- [What to work on]: Although the data below contains pictures, output only the lines between those holding "Add a filter condition with plus button" and "This screenshot has height=1026, width=702.", inclusive, exactly and without those pictures.

################

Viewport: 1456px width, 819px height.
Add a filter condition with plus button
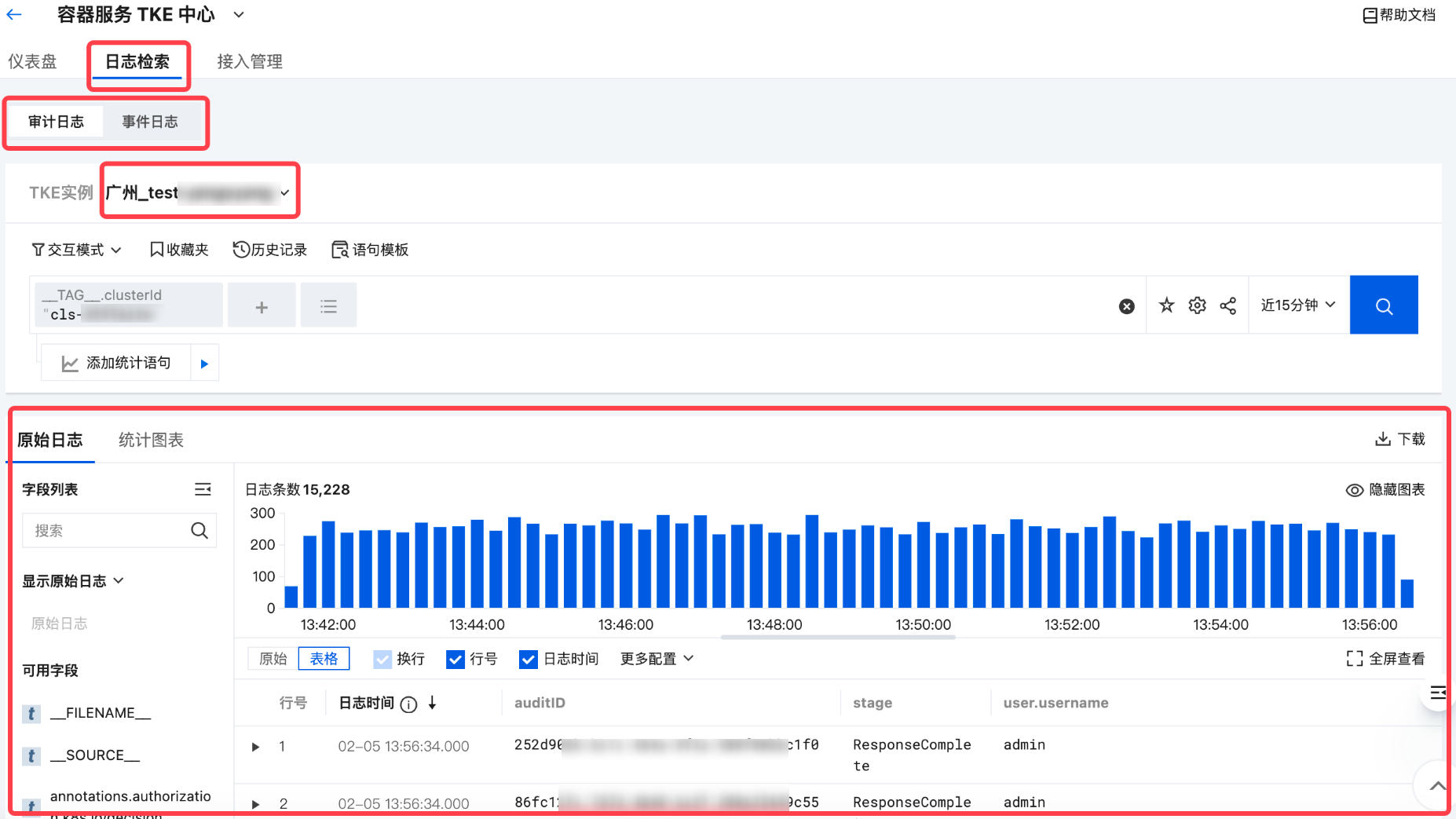point(262,307)
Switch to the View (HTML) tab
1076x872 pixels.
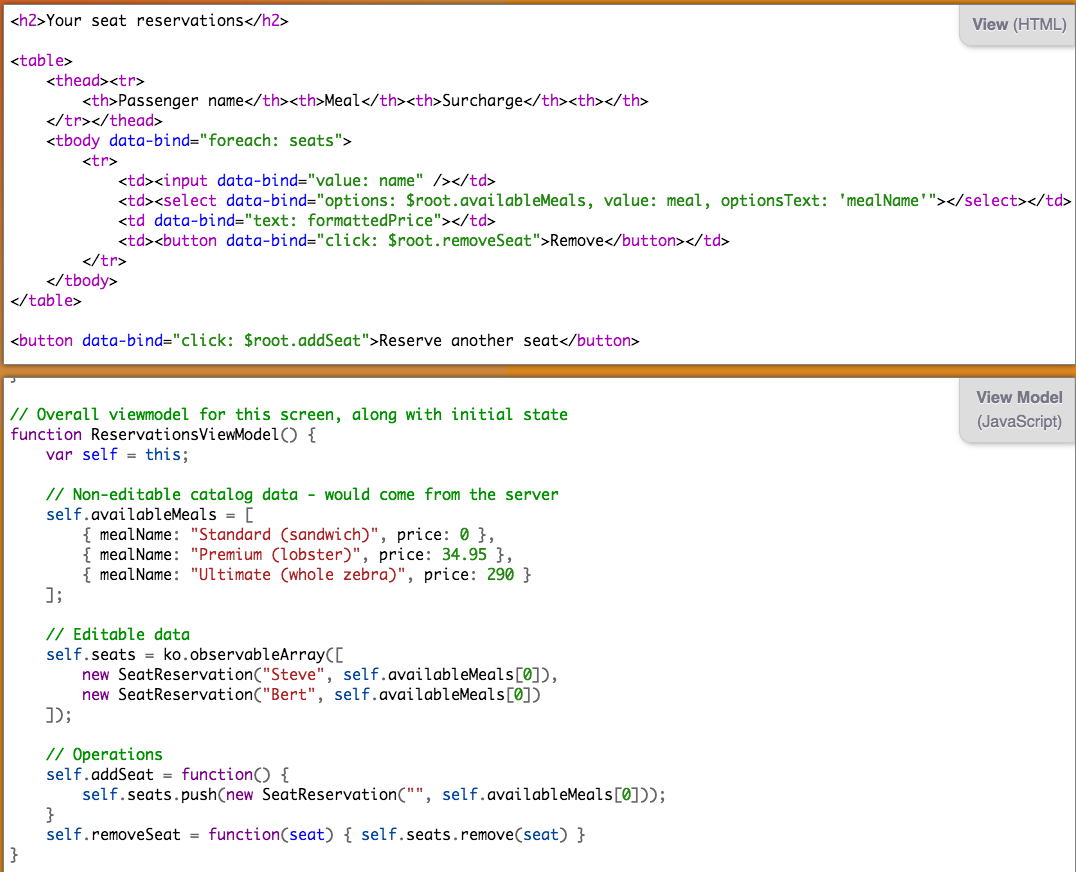click(1016, 24)
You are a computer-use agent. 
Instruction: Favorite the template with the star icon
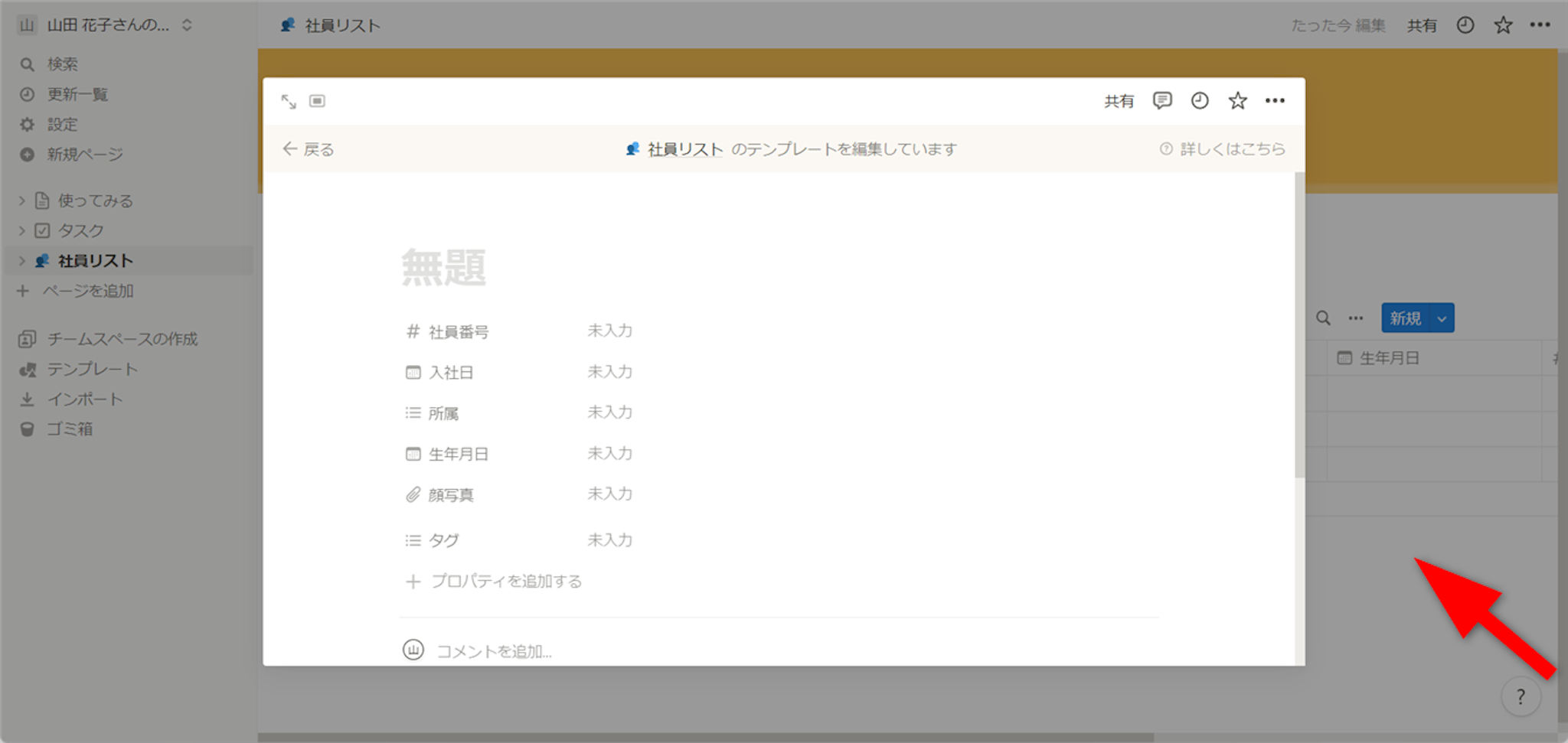click(1237, 101)
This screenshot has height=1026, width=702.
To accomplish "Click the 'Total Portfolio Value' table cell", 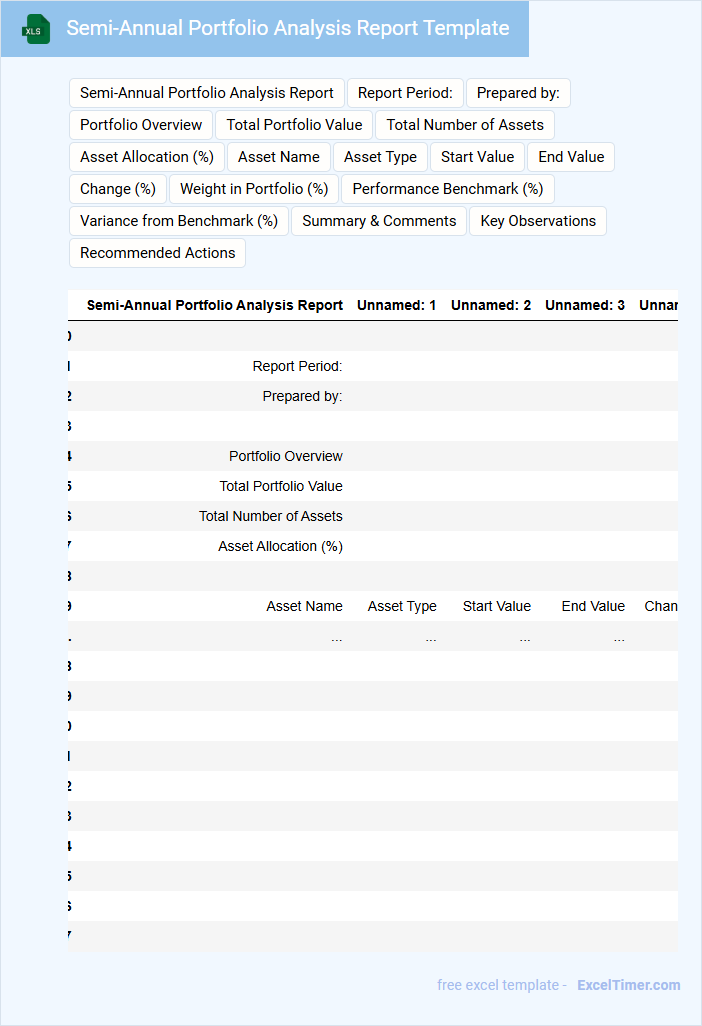I will (x=281, y=486).
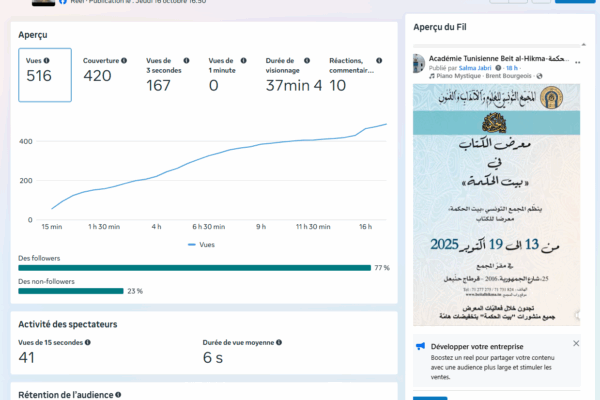The width and height of the screenshot is (600, 400).
Task: Click the Couverture info icon
Action: point(124,60)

################

- [Answer for this exercise]:
Add a filter condition with plus button
point(262,307)
Switch to the View (HTML) tab
1076x872 pixels.
click(1016, 24)
You are a computer-use agent. 
Instruction: Favorite the template with the star icon
click(1237, 101)
This screenshot has height=1026, width=702.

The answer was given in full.